→ WHAT TO WORK ON:
Find the word "computer" in the records and copy every line where it occurs.

→ RAW DATA:
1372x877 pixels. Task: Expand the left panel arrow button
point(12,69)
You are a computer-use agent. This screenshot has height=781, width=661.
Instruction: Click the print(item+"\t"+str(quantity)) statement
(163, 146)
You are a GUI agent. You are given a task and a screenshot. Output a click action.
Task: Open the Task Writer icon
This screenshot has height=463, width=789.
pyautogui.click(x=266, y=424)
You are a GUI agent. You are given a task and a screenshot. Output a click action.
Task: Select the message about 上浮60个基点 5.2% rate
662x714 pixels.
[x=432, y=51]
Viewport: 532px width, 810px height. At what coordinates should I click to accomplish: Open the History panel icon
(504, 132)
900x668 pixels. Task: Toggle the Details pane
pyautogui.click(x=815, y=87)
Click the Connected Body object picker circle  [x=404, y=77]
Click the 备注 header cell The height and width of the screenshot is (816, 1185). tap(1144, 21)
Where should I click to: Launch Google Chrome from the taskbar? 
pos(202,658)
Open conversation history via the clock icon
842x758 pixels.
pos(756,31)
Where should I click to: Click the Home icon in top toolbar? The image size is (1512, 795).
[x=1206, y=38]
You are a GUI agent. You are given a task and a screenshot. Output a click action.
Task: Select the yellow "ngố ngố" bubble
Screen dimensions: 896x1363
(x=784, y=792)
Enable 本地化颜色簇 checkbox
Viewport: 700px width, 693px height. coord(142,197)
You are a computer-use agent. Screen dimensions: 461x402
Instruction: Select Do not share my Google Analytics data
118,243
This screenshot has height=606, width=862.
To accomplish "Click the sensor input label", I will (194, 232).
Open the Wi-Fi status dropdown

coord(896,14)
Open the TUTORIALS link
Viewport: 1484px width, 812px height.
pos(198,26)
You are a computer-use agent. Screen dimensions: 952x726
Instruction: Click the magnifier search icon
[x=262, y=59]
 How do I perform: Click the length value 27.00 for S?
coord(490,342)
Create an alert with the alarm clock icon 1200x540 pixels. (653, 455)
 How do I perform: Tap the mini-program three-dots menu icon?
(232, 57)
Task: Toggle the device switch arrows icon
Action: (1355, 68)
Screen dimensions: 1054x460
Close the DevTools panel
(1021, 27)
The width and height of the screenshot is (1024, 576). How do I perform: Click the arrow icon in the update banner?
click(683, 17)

→ ANSWER TO THE EXERCISE:
You are a computer-use agent. This screenshot has height=781, width=661.
You are a computer-use agent. Screen dimensions: 461x402
You are a computer-use agent. Screen dimensions: 952x726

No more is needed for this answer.